## [Available data]
■ ■ ■
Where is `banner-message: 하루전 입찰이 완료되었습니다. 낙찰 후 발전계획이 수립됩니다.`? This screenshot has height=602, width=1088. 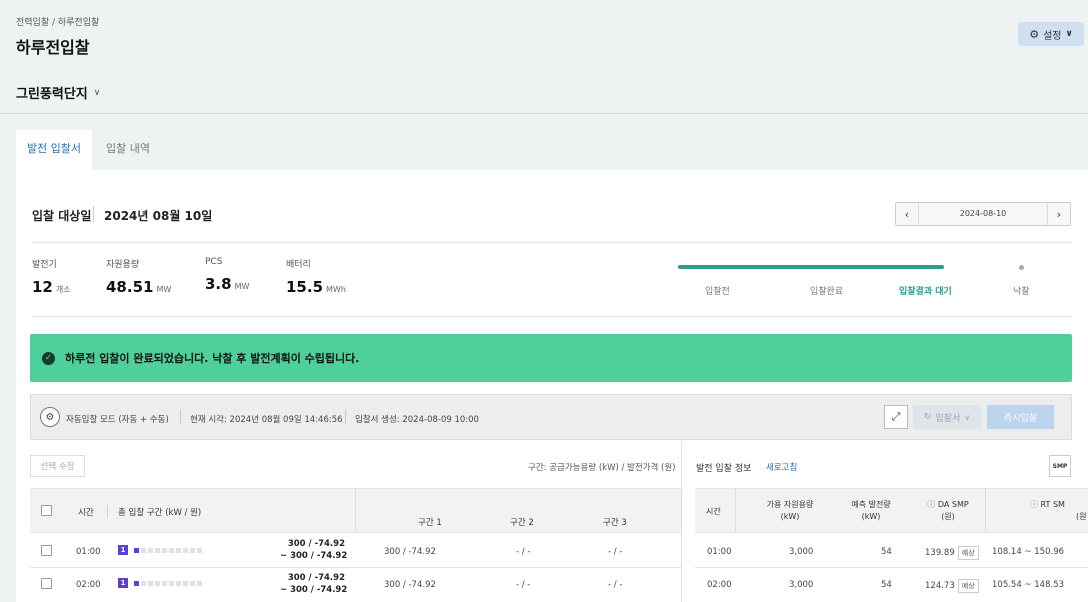 banner-message: 하루전 입찰이 완료되었습니다. 낙찰 후 발전계획이 수립됩니다. is located at coordinates (212, 358).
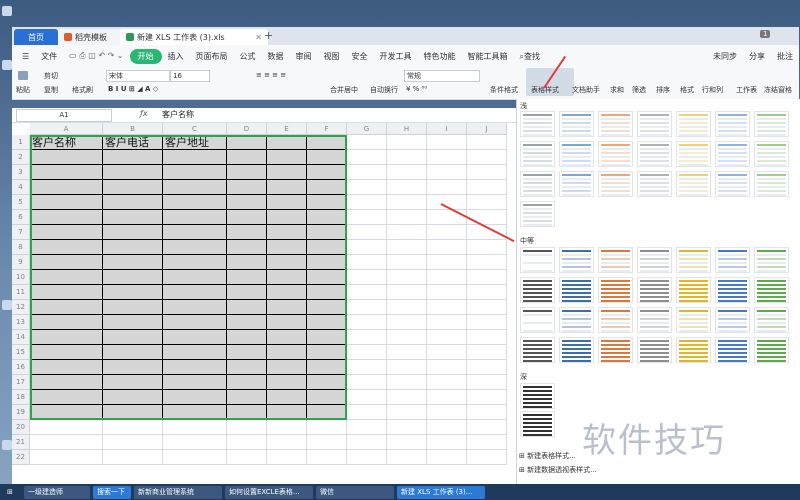  I want to click on row-header: 11, so click(21, 292).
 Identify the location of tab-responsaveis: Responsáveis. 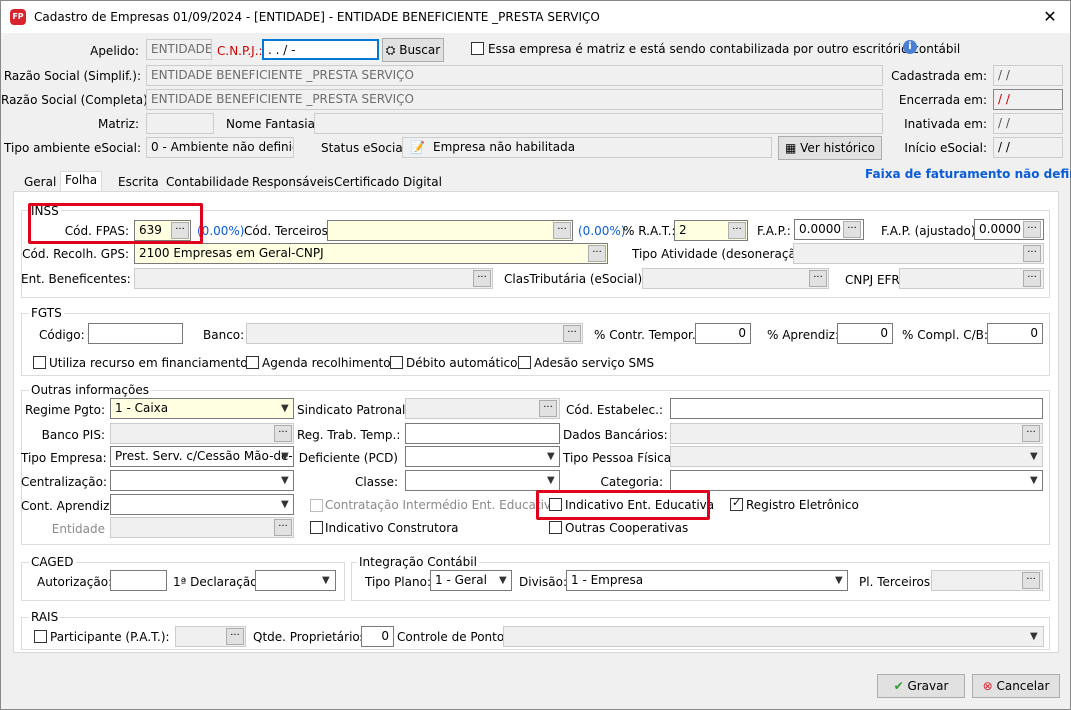
(293, 182).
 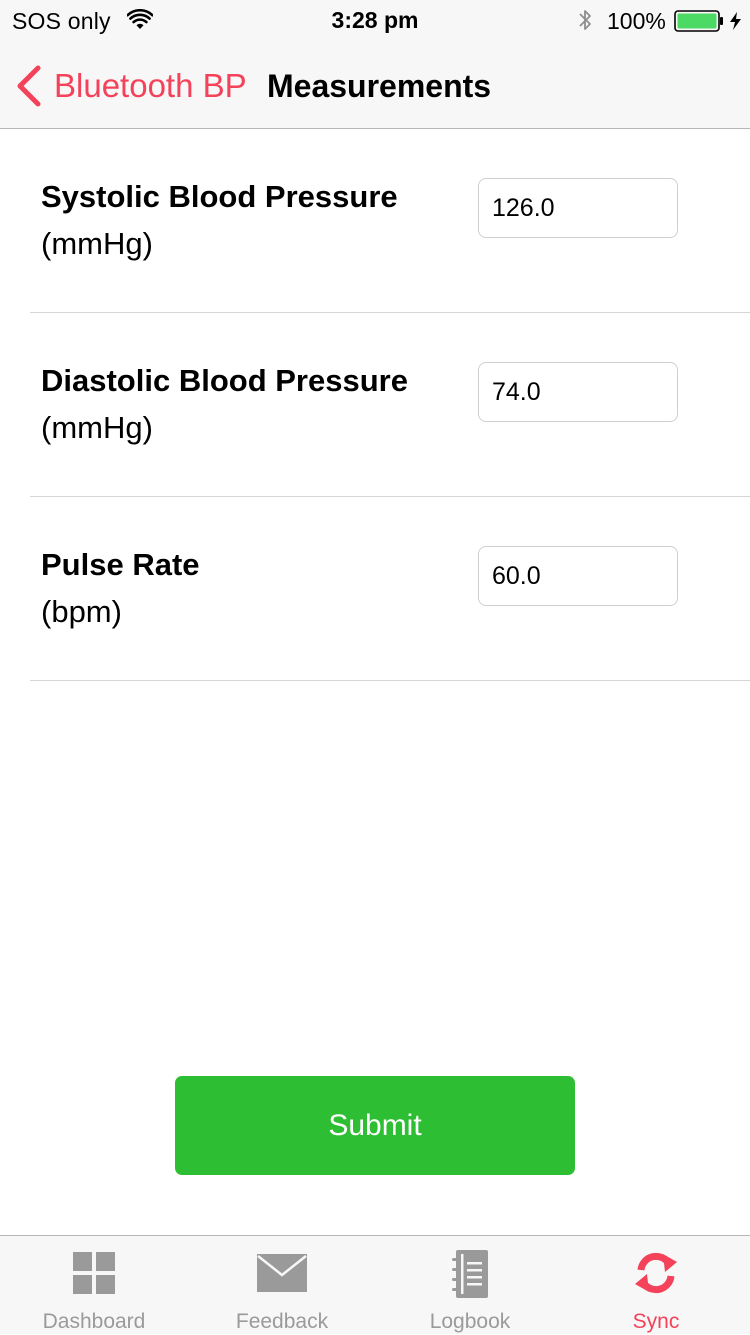 I want to click on diastolic-input, so click(x=578, y=392).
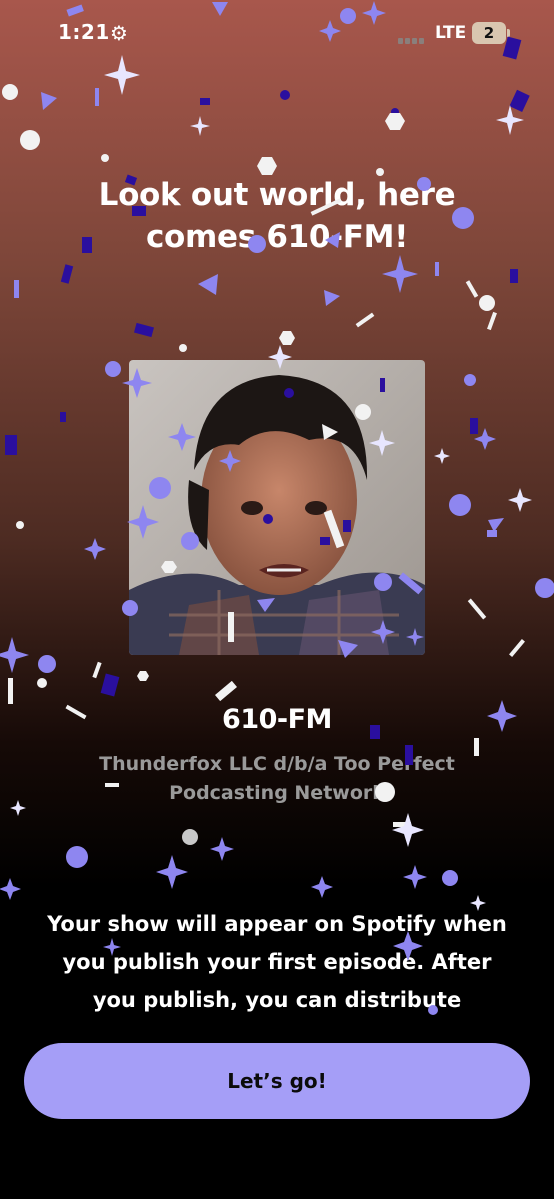  I want to click on battery-tip, so click(508, 33).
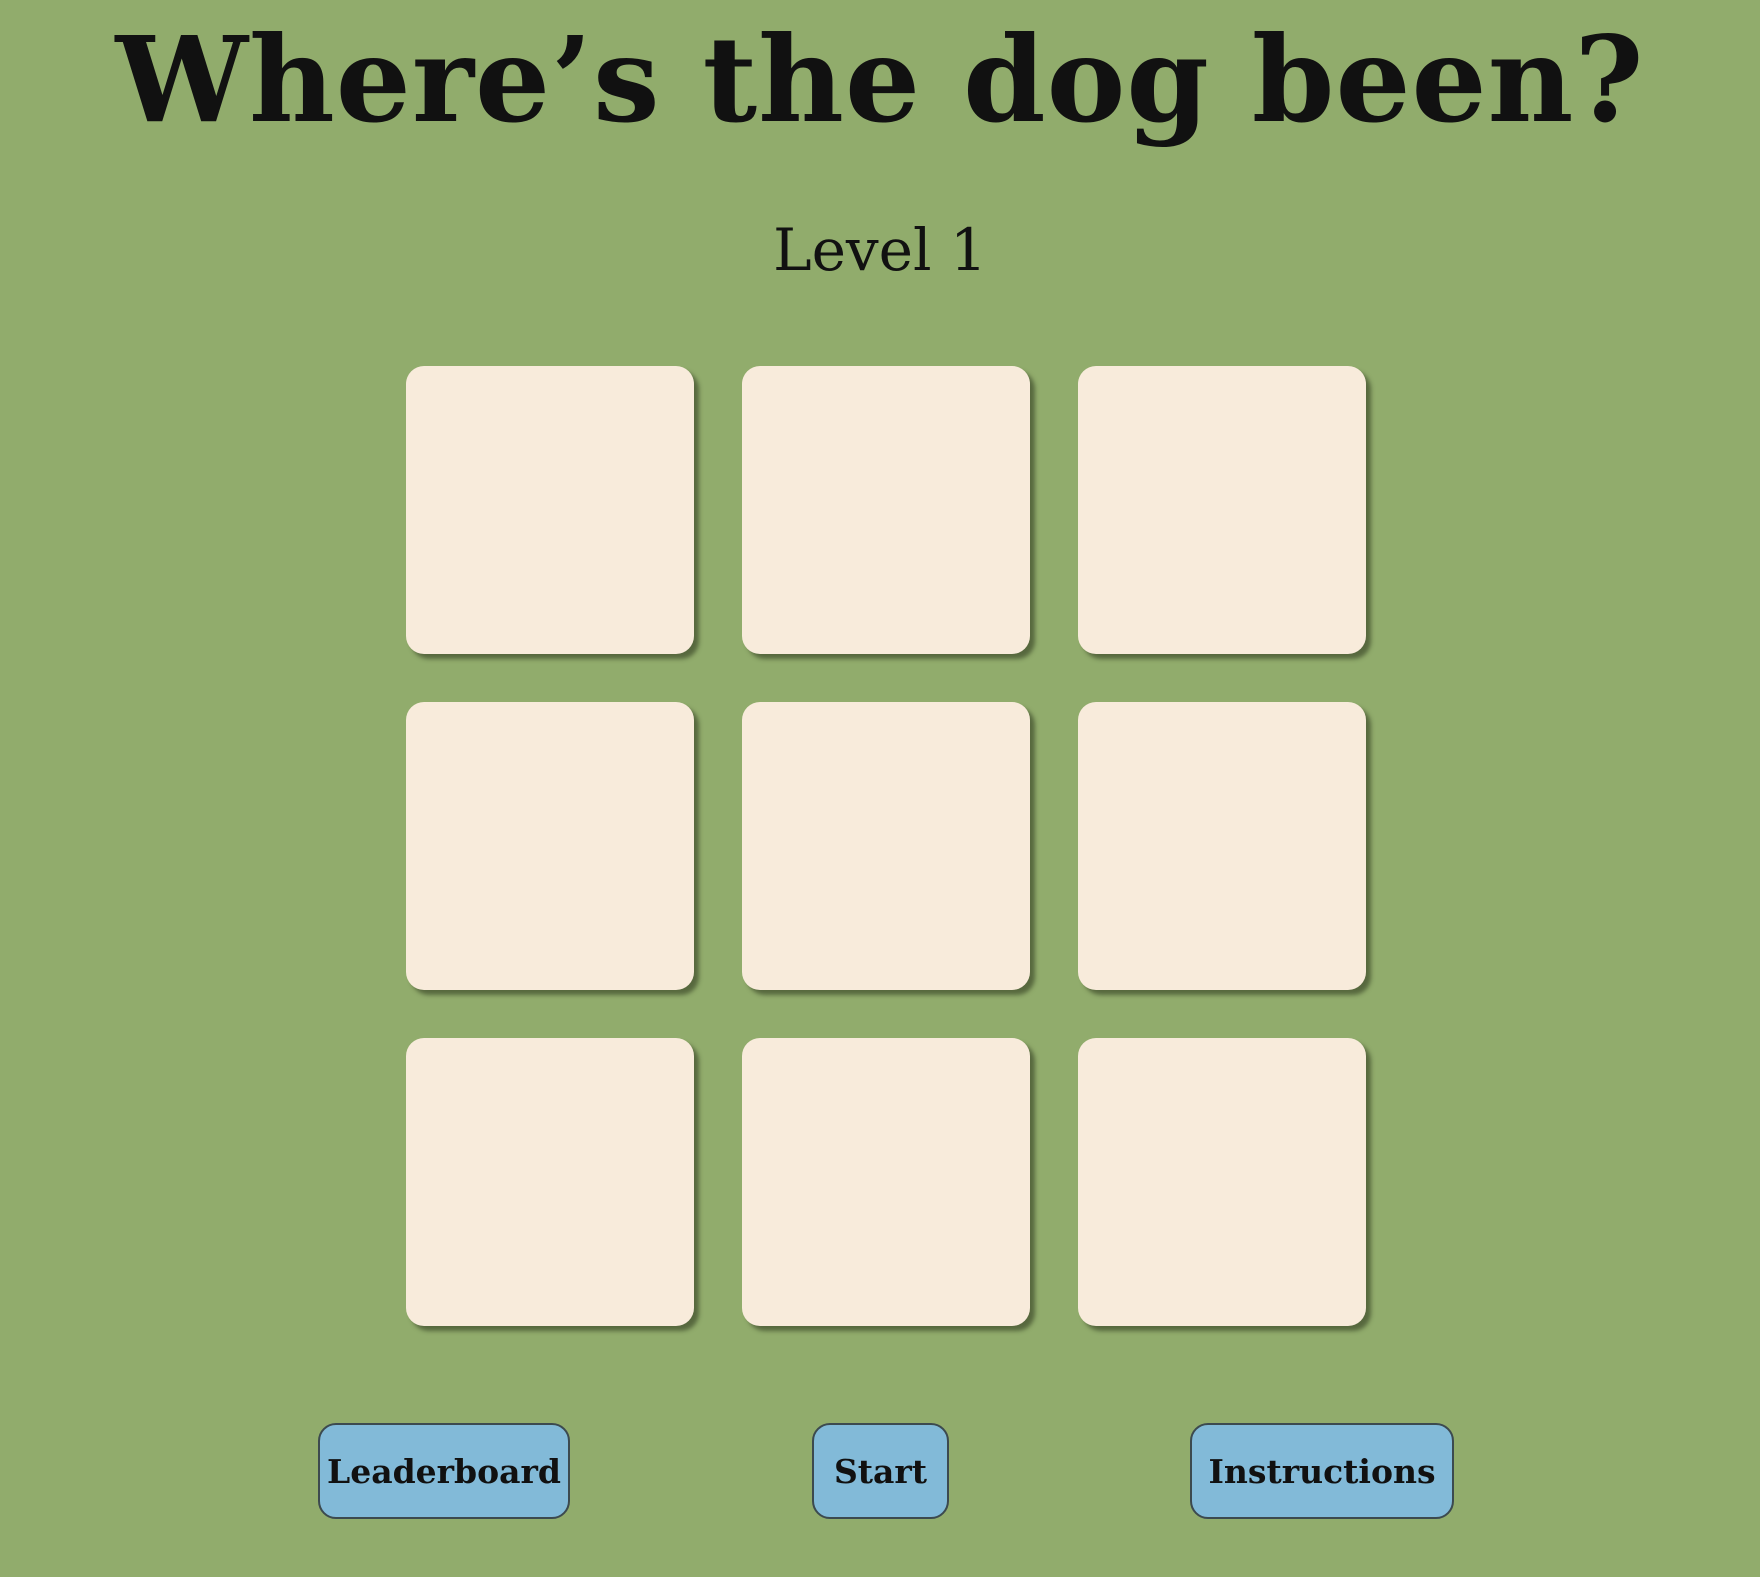 Image resolution: width=1760 pixels, height=1577 pixels. Describe the element at coordinates (880, 80) in the screenshot. I see `game-title: Where’s the dog been?` at that location.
■ ■ ■
## [What you will do]
Put the data into a numbered list, beginning at the line that contains "Identify the location" and continuing through the end of the data, skipping any blank lines. Leave the pictures out.

## [Task answer]
1.  Identify the location of tab-responsaveis: Responsáveis. 
2. (293, 182).
3.   I want to click on diastolic-input, so click(x=578, y=392).
4.   I want to click on battery-tip, so click(508, 33).
5.  Image resolution: width=1760 pixels, height=1577 pixels. Describe the element at coordinates (880, 80) in the screenshot. I see `game-title: Where’s the dog been?` at that location.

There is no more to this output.